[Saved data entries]
·····

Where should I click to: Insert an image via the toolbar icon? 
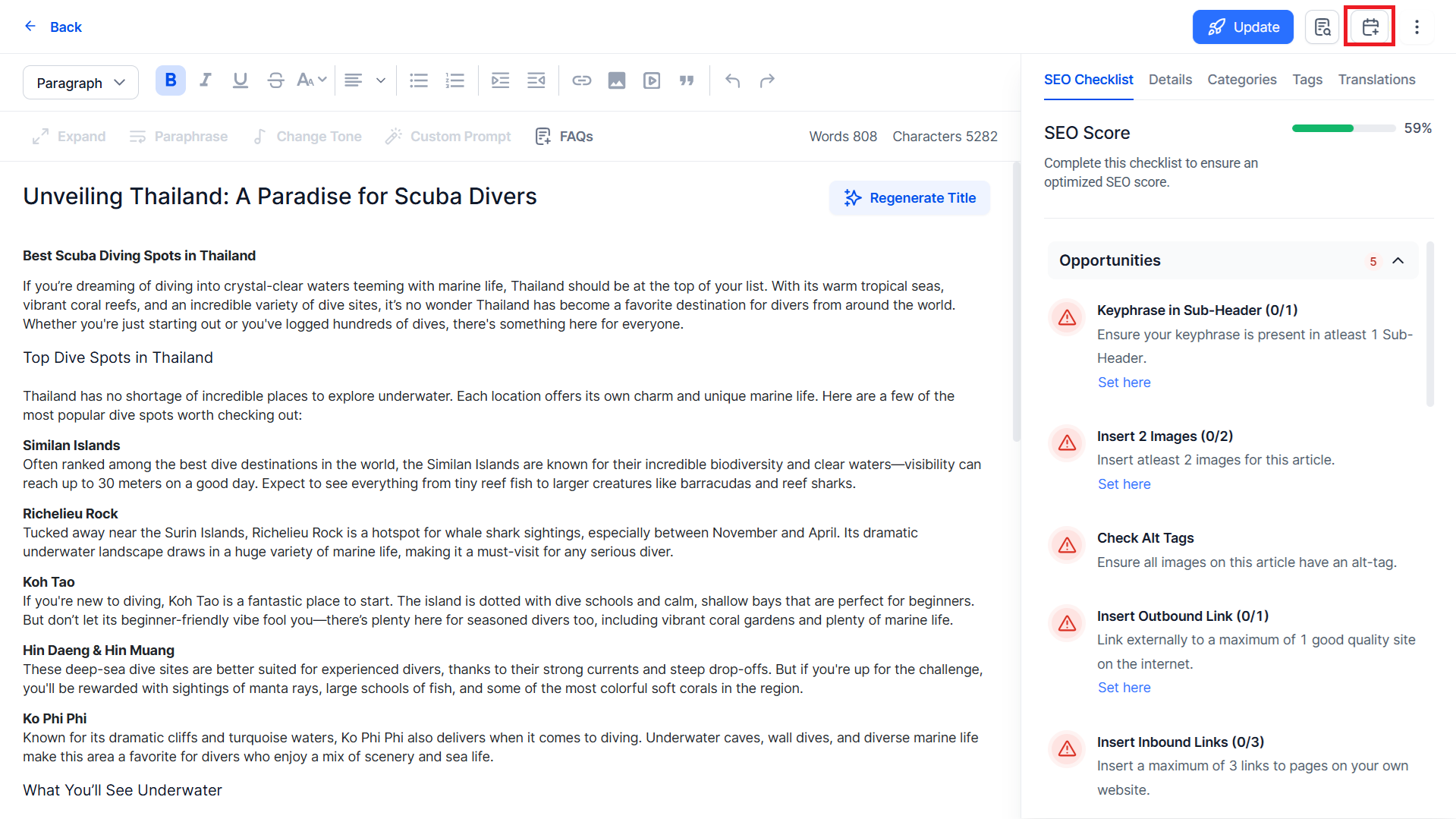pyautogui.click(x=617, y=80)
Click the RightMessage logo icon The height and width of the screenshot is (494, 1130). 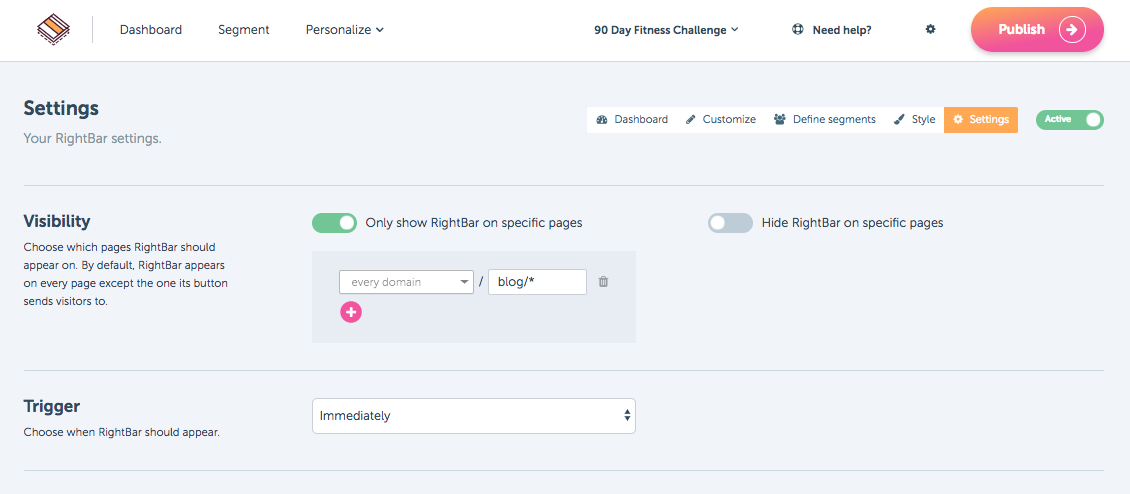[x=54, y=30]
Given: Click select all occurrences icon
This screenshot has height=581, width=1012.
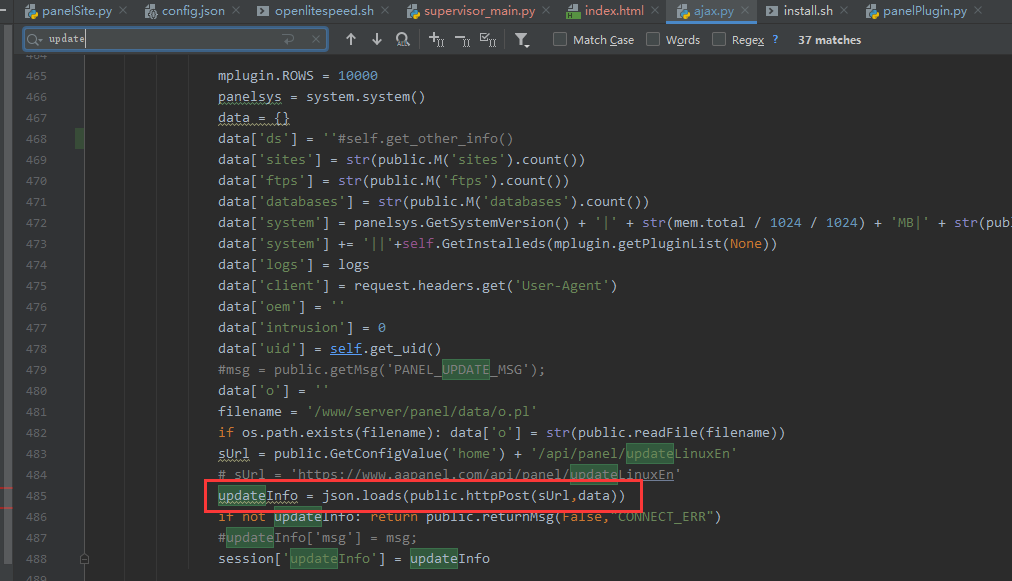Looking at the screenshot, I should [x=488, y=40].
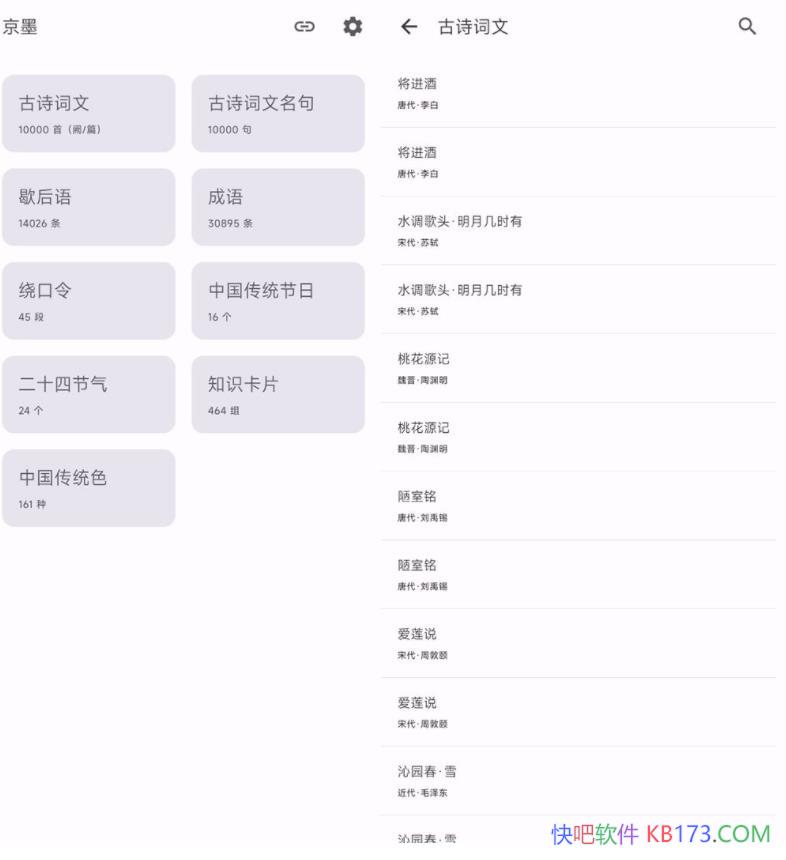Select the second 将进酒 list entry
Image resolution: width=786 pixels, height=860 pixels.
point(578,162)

·····

**Your assignment**.
Omit all pictures and write out, exactly, only the lines from the line containing "Given: Click select all occurrences icon" through the last line of the entries above.

**Problem solution**.
Given: Click select all occurrences icon
This screenshot has height=581, width=1012.
Looking at the screenshot, I should [x=488, y=40].
Select the second 将进酒 list entry
Image resolution: width=786 pixels, height=860 pixels.
point(578,162)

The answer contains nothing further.